‘Supporting your clients and the integrity of the system’: tax time tips
TaxWith tax time set to kick off in less than a fortnight, the ATO has some final words of advice for accounting practitioners as they enter what is arguably their busiest period.
According to ATO assistant commissioner Anita Challen, tax time is an opportunity not only to focus on client returns but also to support their efforts to build a more resilient economic future.
At Accountants Daily’s Accounting Conference & Expo 2026 (ACE26), Challen discussed what matters for this EOFY period, where clients are going wrong, and how to weather an environment rife with misinformation and uncertainty.
These days, the best advice is often the simplest.
“The key message for clients remains straightforward: lodge on time, report correctly and pay on time where they can,” Challen said.

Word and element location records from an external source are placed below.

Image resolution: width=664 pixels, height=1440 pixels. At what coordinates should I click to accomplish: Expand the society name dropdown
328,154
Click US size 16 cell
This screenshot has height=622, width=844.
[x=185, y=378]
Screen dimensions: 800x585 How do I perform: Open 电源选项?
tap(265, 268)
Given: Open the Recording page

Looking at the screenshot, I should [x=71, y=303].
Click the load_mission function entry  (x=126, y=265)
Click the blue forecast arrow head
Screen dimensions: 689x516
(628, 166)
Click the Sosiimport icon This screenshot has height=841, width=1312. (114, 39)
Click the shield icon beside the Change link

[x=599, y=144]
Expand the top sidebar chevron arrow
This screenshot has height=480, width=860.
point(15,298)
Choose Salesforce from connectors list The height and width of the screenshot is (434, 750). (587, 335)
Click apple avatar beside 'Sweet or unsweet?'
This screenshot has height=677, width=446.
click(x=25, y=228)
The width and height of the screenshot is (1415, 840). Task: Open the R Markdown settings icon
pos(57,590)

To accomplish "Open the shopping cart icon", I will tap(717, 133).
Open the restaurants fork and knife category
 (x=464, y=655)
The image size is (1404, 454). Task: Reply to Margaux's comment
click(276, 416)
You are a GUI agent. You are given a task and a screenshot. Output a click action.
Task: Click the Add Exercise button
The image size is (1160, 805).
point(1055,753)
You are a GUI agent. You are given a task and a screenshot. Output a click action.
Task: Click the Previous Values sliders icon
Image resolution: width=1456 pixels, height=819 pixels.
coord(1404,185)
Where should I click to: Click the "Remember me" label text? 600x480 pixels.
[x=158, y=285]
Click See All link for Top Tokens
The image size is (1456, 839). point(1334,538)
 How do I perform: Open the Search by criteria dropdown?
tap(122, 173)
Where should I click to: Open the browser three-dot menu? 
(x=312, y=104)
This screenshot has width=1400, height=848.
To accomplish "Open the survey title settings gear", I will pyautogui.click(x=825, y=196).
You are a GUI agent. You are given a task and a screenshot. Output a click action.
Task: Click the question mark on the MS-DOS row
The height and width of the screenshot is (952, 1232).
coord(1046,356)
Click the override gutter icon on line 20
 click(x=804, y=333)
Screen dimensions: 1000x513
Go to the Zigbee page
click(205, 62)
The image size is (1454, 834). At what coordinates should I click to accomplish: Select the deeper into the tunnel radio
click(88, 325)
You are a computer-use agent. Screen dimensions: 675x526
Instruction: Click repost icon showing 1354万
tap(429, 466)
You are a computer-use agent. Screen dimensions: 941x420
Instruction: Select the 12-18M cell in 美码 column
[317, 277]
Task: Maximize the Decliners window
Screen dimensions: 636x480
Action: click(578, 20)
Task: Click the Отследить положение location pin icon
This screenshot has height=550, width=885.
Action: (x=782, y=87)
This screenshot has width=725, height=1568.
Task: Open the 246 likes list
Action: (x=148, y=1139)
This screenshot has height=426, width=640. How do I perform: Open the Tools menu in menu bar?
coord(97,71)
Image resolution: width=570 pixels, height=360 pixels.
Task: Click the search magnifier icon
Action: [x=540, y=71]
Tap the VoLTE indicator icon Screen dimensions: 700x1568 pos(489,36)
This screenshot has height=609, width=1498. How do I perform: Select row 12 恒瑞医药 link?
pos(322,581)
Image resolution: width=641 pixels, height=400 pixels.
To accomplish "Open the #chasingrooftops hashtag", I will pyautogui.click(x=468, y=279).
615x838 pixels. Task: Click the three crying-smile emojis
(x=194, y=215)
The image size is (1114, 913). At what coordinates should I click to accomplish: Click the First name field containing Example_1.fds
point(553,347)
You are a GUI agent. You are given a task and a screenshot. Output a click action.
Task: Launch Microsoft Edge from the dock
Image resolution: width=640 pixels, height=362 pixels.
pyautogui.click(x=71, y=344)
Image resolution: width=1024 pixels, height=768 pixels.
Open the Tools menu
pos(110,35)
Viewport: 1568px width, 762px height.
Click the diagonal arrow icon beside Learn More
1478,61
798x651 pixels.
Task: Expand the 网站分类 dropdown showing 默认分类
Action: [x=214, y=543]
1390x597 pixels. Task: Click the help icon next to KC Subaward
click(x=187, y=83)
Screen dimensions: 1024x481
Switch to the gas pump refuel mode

This can be mutually beneficial for clients experiencing difficulty, thereby providing accounting professionals with time to engage, figure out, and communicate options early and target the problem before it compounds.
Challen advised maintaining a practical, proactive approach, given that these days even the fundamentals can be complex.
Record keeping and substantiation, she said, particularly when it comes to apportionment, “remain some of the biggest problem areas, particularly where clients are working from home or making mixed-use claims”.
Regarding rental properties, she said: “We are still seeing errors where properties are not being reported, returns are not being lodged, or income and expenses are not being treated correctly.”
In this vein, it is especially important to have early conversations with future home-owning clients.
And while proposed tax changes in the recently announced 2026–27 federal budget do not take effect until after this financial year, should they be passed, Challen acknowledged there are specific legal changes to keep in mind.
This includes the preclusion of income tax deduction claims for general interest charge or shortfall interest charge incurred on or after 1 July 2025, and the expansion of third-party pre-fill capabilities.
On these changes, Challen said: “Not all income is pre-filled and it’s important for practitioners to review it carefully - and, of course, clients remain responsible for checking all pre-filled information before lodgment to make sure it’s accurate and complete.”
Challen also urged practitioners to act now on family trust distributions, tax GIC remission, review elections (and consider the need to vary or revoke) and know the “‘family group’” when making distributions.
Acknowledging that clients will likely have questions, given the high-profile and ambitious reforms announced in May, it is key for practitioners to communicate what is certain and what is not yet in place.
Challen said her advice is to reinforce the need to start with what has changed, set expectations about records upfront, use the right record-keeping tools, maintain awareness of mixed-use and apportioned claims, review pre-fill carefully, encourage record-keeping throughout the year, and document advice.
One of the biggest risks for this tax time, Challen said, is misinformation. The generation of confidence and trust in the accountant-client relationship is arguably more important than ever in a world where misinformation spreads through AI-generated content and social media and affects taxpayer behaviour.
Challen also said that, unfortunately, “sometimes tax professionals are being influenced by it too”.
And separate from the dangers of incorrect information, Challen also explained the practical pressure it can create for accountants.
“Clients may come in with screenshots, social media posts or AI-generated answers that sound confident but are incomplete, outdated or just wrong - for example, referencing non-Australian law.”
“This can create pressure to claim something quickly, to match what someone else has supposedly received, or to treat a broad online statement as if it applied to their personal circumstances.”
It is in such cases that professional judgement really matters.
Accounting practitioners are well placed, Challen said, to slow the conversation down, test the claim against facts, and explain the required evidence before anything permanent is done.
Concluding her speech with some final parting words of advice, Challen reminded accountants of the importance of setting expectations early, asking targeted questions, reinforcing client responsibility, using official guidance to anchor the conversation, and documenting difficult conversations.